The Italian terror cell was broken through wiretaps obtained under Italy’s new anti-terror laws. From UPI, :
Washington, DC, May. 10 (UPI) — It’s September 29, 2003 and Adel is frustrated. “I’ve just spoken to Sheikh Rashid and he said there’s no decision on my going to Iraq. What are they waiting for?” The person at the other end of the phone line murmurs words of encouragement.
Months later, Adel still waits. “Sheikh, don’t think that I haven’t considered alternatives to this path,” he tells Mahamri Rashid, the imam of Florence in another phone conversation. “But I wouldn’t change my mind even if they covered me with gold. I wouldn’t change it for anything. I lie awake at night thinking about it. It’s a huge universal project.”
In another phone conversation in early March of this year Adel tells a friend, “In a month we will be martyrs at last.”

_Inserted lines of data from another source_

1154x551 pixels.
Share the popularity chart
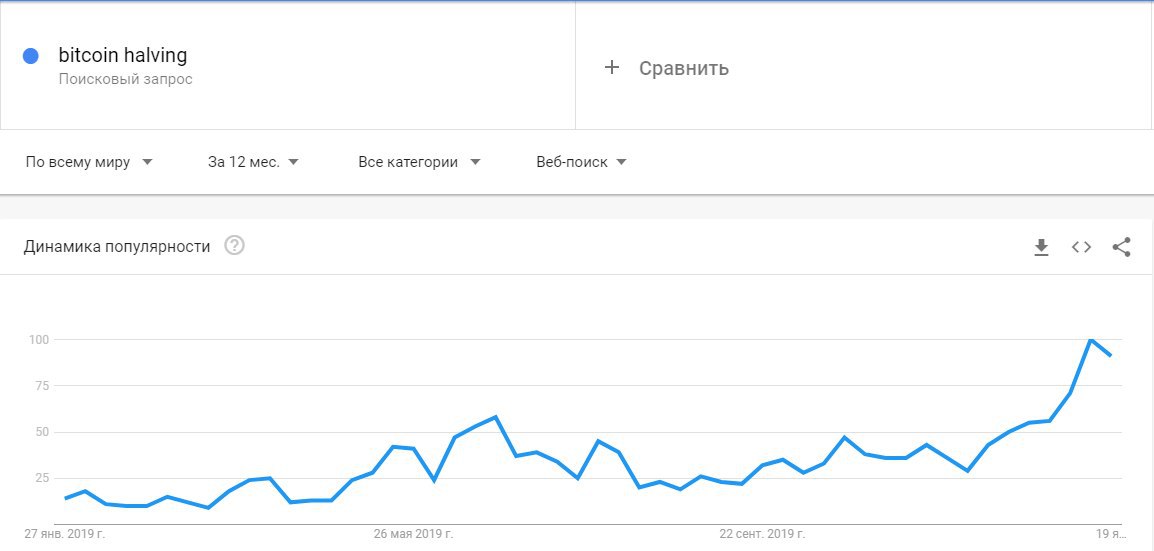[x=1121, y=247]
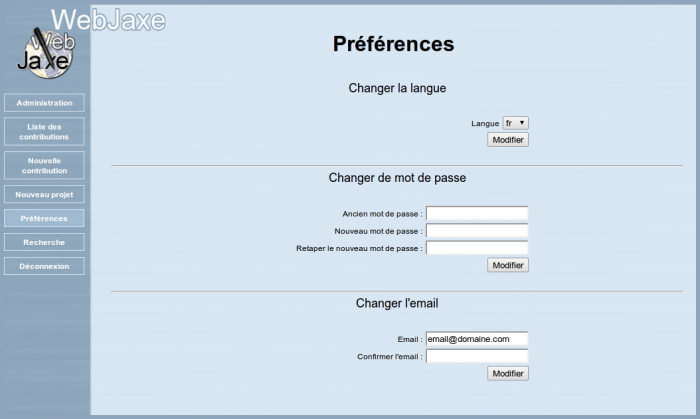Submit Modifier under Changer l'email
The image size is (700, 419).
508,373
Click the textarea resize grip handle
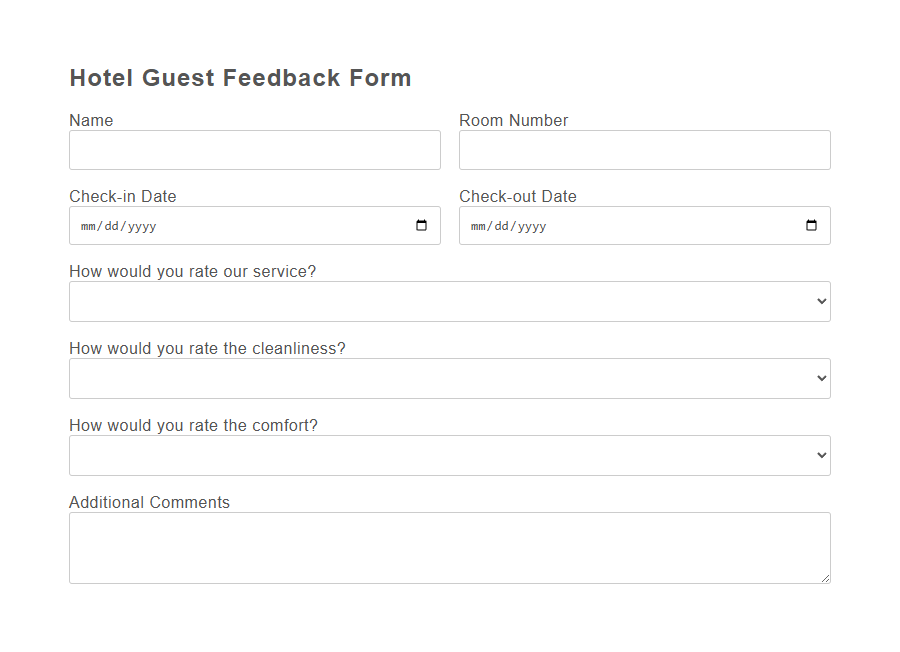 (x=826, y=578)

But others were also listening to these conversations, and early Sunday morning Italian intelligence agents arrested Adel and three other Tunisians along with Mahamri Rashid, the imam of Florence. All have been charged under Italy’s anti-terrorism laws.
Italian authorities said Rashid recruited young Arabs to become suicide bombers and fighters linked to al-Qaida the terrorist group, and sent them to Iraq. The other four arrested were his most recent would-be martyrs. According to press accounts, investigators had stepped in to make the arrests days before the Tunisians were due to depart for Yemen and Syria where they would have been given weapons and explosives before being smuggled into Iraq.

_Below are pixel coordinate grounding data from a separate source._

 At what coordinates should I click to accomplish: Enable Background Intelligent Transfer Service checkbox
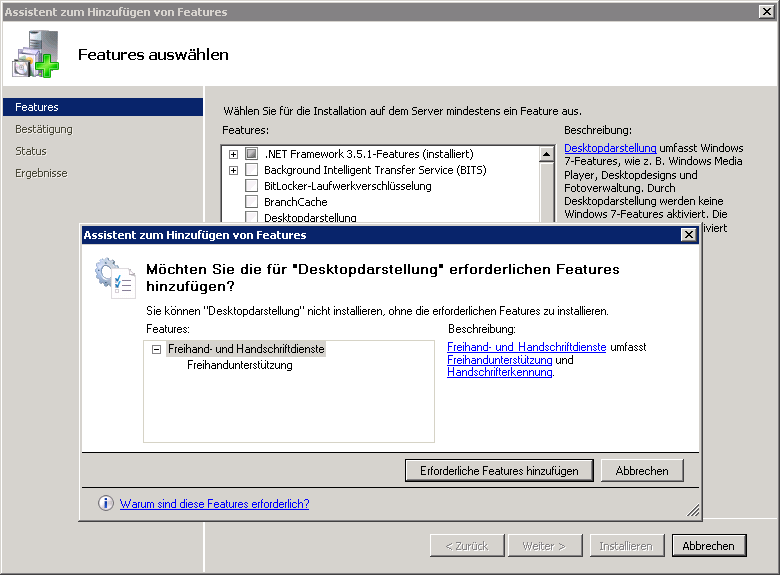pos(251,170)
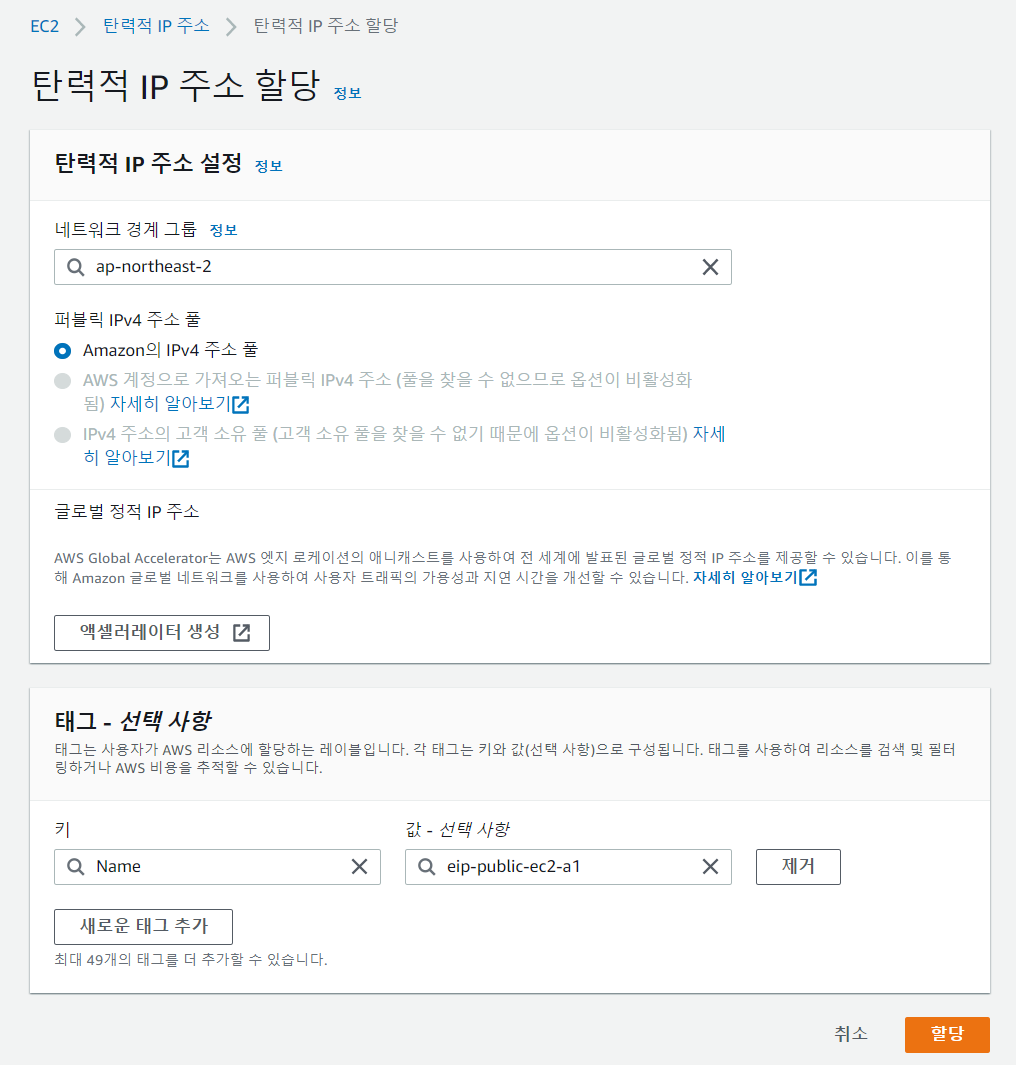The image size is (1016, 1065).
Task: Open the 탄력적 IP 주소 breadcrumb link
Action: click(x=155, y=27)

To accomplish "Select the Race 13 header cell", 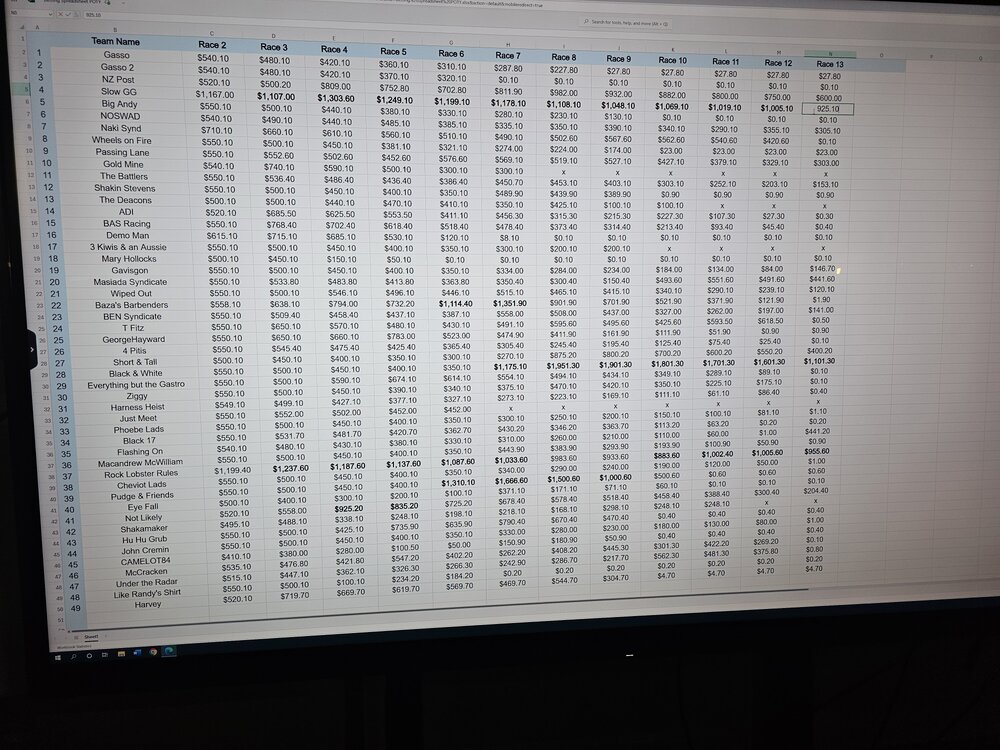I will [829, 63].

The arrest was the result of a long investigation involving numerous wiretaps, some of which were published in newspapers Sunday and Monday. The Italian government intensified its anti-terrorist campaign following the March 11 bombings in Madrid. This particular investigation was already underway at the time, but after Madrid the authorities feared that the terrorists were planning to attack targets in Italy.
This fear intensified when, in a discussion about the Madrid attack, one of the Tunisians said, “If we were to stage an attack in Italy we could hit the Giglio commercial center (in Florence) or the movie complex across from it and we would kill thousands of people.”
But from the start their destination was Iraq. As quoted in La Repubblica and Corriere della Sera the recorded phone exchanges provide a chilling insight into the gradual process of bending their minds towards “martyrdom” in the cause of Islam.